At First I Was Afraid ...
14:49 (GMT+2), Mon, 19 December 2011
Your child’s firsts won’t end for a while – before you know it, your baby will have progressed from his first tooth, word and step to his first kisses and crushes, and you might not be privy to these. But while you’re still the shining light in his life, every first he experiences can be met with either excitement or dread, and it’s your attitude that could mean the difference between a walk in the park or a screaming match. The overriding expert opinion when it comes to firsts is that you should be careful of projecting your fear, and acknowledge your toddler’s feelings.
First dentist appointment
“Firsts are always exciting and critically important as they establish the foundation upon which everything is built,” says paediatric dentist Dr Janet Gritzman. “It’s important that children have a positive attitude towards dentists and dentistry.” Angela Hutchison, parenting-skills coach and founder of Parent Works (www.parentworks.co.za), suggests acknowledging your toddler’s feelings and potential fear around a visit to the dentist. “Sometimes, people think if you mention the feeling, it’s going to make it worse, but the opposite is true,” she says. “When we acknowledge people’s feelings, they can release and manage them.”
According to Janet, fear is the number one issue she encounters in toddlers in her chair. “Once the child is confident and pleased to come to the dentist, it’s far easier to do dental procedures on him,” she says. "Ideally, a child should visit the dentist by the time his first tooth appears, which is usually between six and 12 months of age, and then have check-up appointments every six months thereafter. Avoid saying how much you hate going to dentists in front of your toddler, and don’t lie to him. ‘It won’t hurt at all’ is a statement you don’t know to be true.”
First haircut at a salon
While trimming long hair can be done at home, leave the styling to the pros. “Hairstylists are familiar with the effect of crowns and the various hairstyles,” says Graham Tod, owner of kids’ hair salon, Chop It. Graham suggests visiting the salon before the appointment, so your toddler becomes acquainted with the environment. But the person cutting your toddler’s hair needs to know about toddlers and what makes them tick. “The key to a stress-free haircut,” says Graham, “is having an experienced kid-friendly stylist cutting your toddler’s hair.”

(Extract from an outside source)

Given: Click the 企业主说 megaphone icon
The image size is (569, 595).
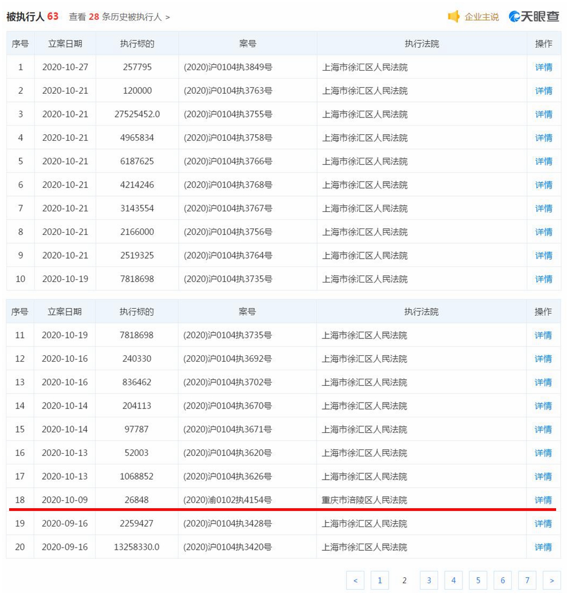Looking at the screenshot, I should (454, 17).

If your littlie is reluctant to sit on a chair by himself, he can sit on your lap while watching an old favourite on one of the TVs. Hair can either be washed and conditioned, or just sprayed with water from a bottle before the cut. “Our stylists will then place a few complimentary hair clips in the girls’ hair, or apply gel to the boys’ cut,” says Graham. Avoid wanting to hold your toddler in a head lock. “Kid hairstylists are trained to cut the toddler’s hair safely and accurately, even if he’s moving most of the time.”
First aeroplane flight
“Being able to state their own feelings, understand their toddler’s feelings and do it in such a way that doesn’t compromise everyone else on the flight, is a great challenge for parents,” Angela points out. The key to keeping your angel from being the child who people talk about on a flight, is keeping him occupied. “I’ve noticed that kids who are entertained with activity packs on board are the least disruptive,” says Leigh Palmeiro, an air steward with plenty of air miles under his belt. “Colouring books, portable DVD players and play dough are all winners.”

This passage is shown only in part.